Steve Everhard All Things Startup

September 14th, 2016

I don't think you should share it with anyone, especially not potential customers - who knows what they might do? Paranoia is such a debilitating condition that he stops people achieving any kind of success and leaves bitterness when someone else launches a product that obviously stole your idea - am I right?

Ryan, one of your planning moves is to think about competition, both launched and potential, and what their response might be assuming you launch a product. Think through your product/service proposition and why your approach provides a better solution than whatever your target market is doing now. If your immediate response is "but there is no competition - no one is doing this" then think again. EVERYTHING has competition as no-one is holding onto their cash until your think launches.

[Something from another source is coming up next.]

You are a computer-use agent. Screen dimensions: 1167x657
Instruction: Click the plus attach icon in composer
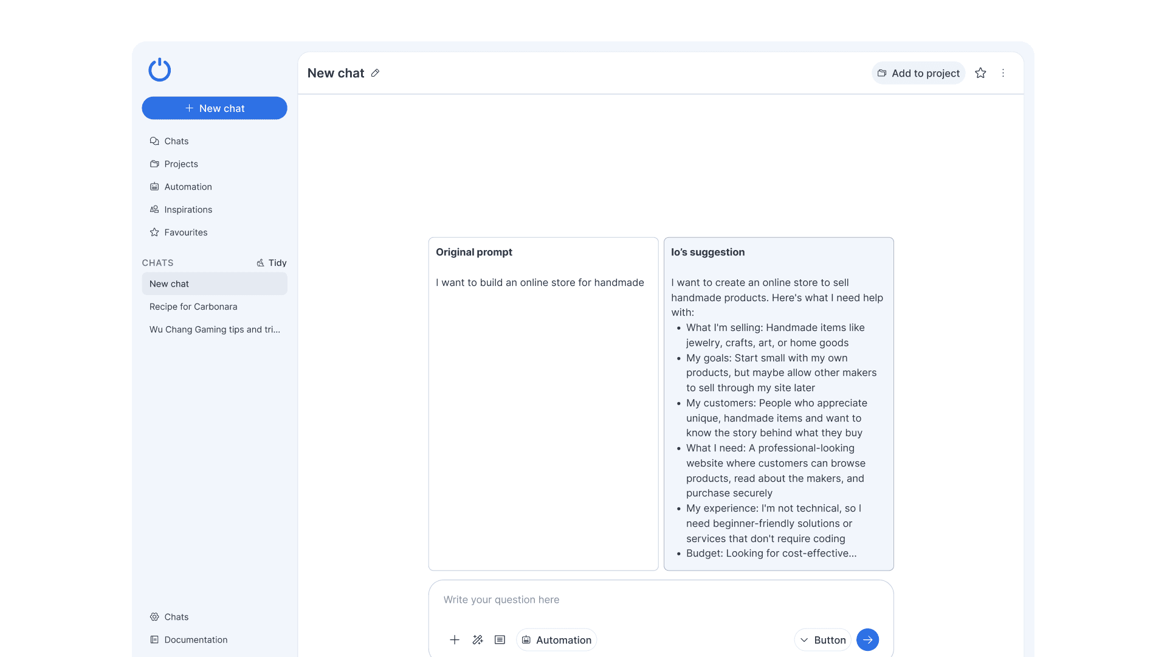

Either they have an inadequate solution today or they are spending their money somewhere else because they haven't had their need framed by your idea.

Your competitive advantage is thinking through the delivery of your product or service, the infrastructure it has to operate in, the kind of usage models and how you make revenue. Know your strengths and how your first product more completely meets the market need. Explore those needs through social media and market research to test your assumptions and refine your ideas. Know the likely competitive response and how you can counter - remember that you are expecting them but they aren't expecting you! 

 Then go make it. You can talk around the needs without revealing your proposition and still get a lot of valuable feedback. Observe and ask. Then build a team you can trust and go make something. Ultimately if the only thing you have is a half formed idea then no-one is going to steal that, but they may well finish it!

Michael Barnathan

September 14th, 2016

If you're Apple, Google, Facebook, or any other company who have the resources to turn their ideas to gold, people are rushing to steal your ideas. But if you're "WoofyCoach, the Uber for Dogs", most people think you're crazy, and will keep thinking you're crazy until you raise serious funding or show significant traction. The cost to copy an unvalidated idea is too high, as anyone who tries will find out to their detriment. Even the real Uber sounded crazy: "You're gonna replace taxi services across the globe? Yeah right, bub". The difference that makes large numbers of people take notice is going out and doing it.

If patentability is a concern, file a provisional patent and launch. Observe the response and figure out whether you want to follow up with a full patent in the following year. You don't have a lot of time or money to deal with patent filings when you're a startup, you have to build and sell your product or you will fail before even getting something out the door. Plus chances are whatever you start out doing won't be what you end up doing anyway, once you get market feedback.